— RECORDS TO PROCESS —

┌────────

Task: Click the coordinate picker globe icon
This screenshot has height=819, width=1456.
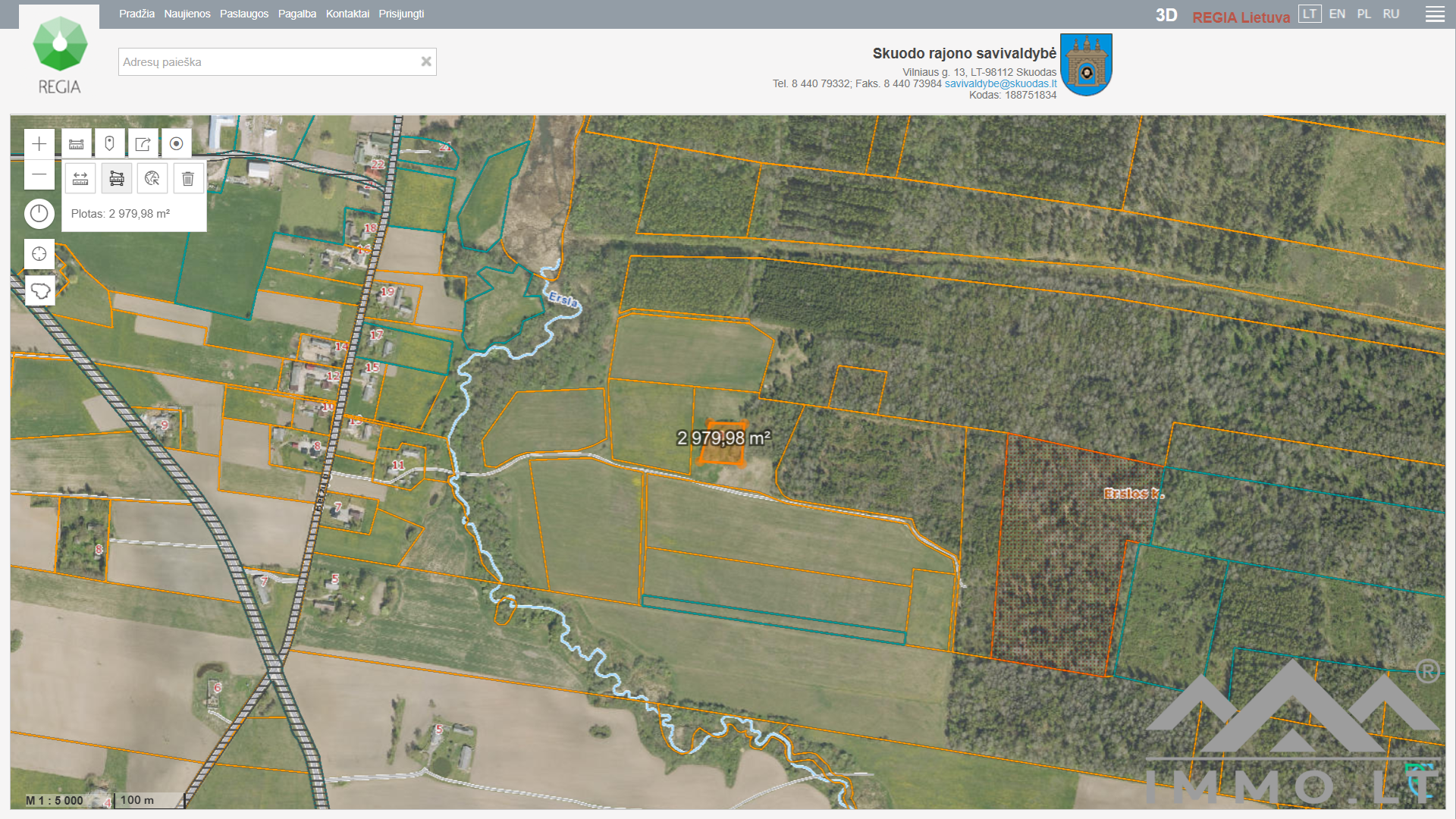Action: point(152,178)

└────────
┌────────

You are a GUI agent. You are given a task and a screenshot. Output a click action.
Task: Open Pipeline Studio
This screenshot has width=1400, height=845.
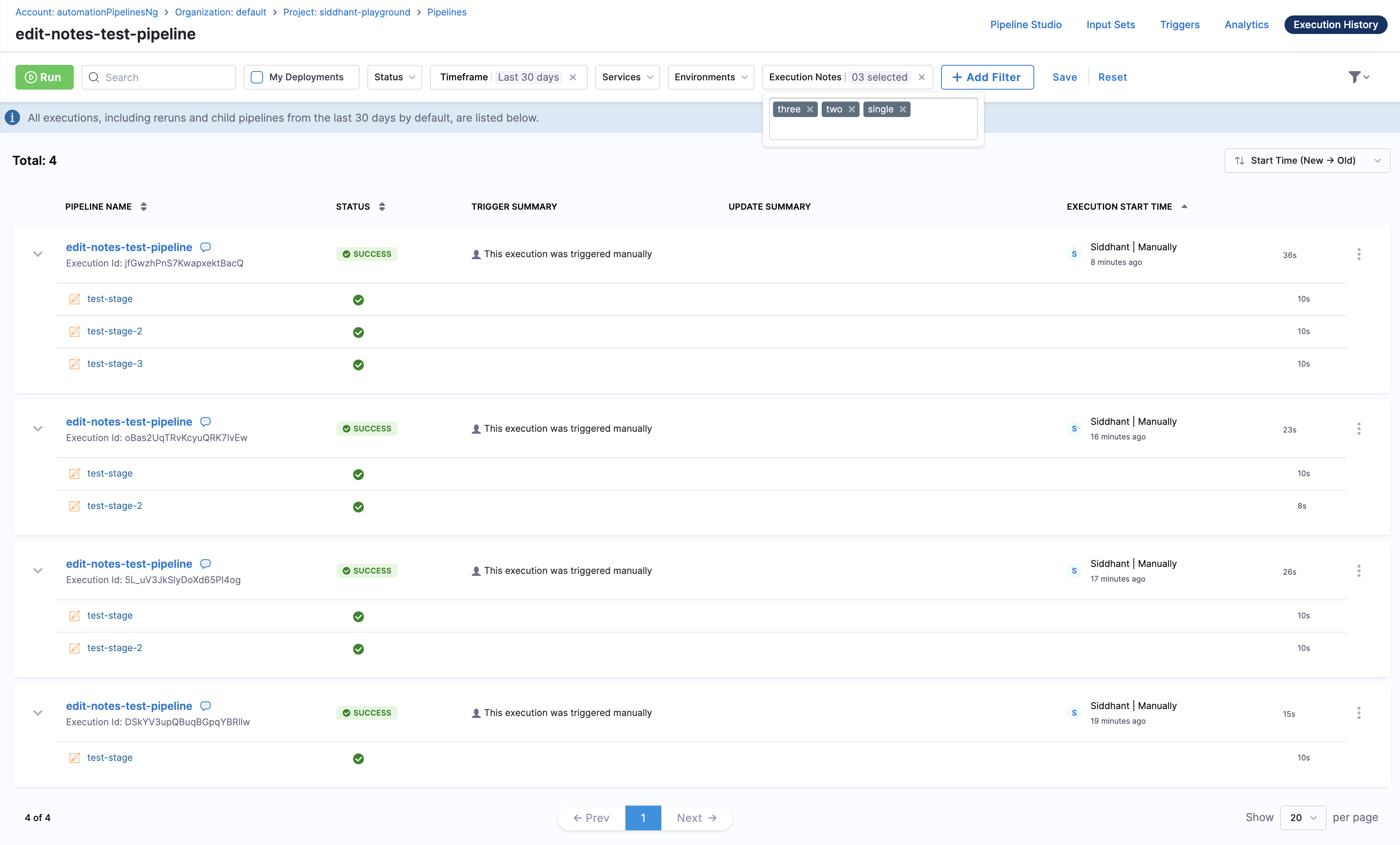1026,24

└────────

— WHAT IS ASKED —
Please quote the material word for word, starting at the line that contains "Task: Click the coordinate picker globe icon" and ending after the line that contains "Action: point(152,178)". Leave the pictures out.

— FINISHED TASK —
Task: Click the coordinate picker globe icon
This screenshot has height=819, width=1456.
Action: point(152,178)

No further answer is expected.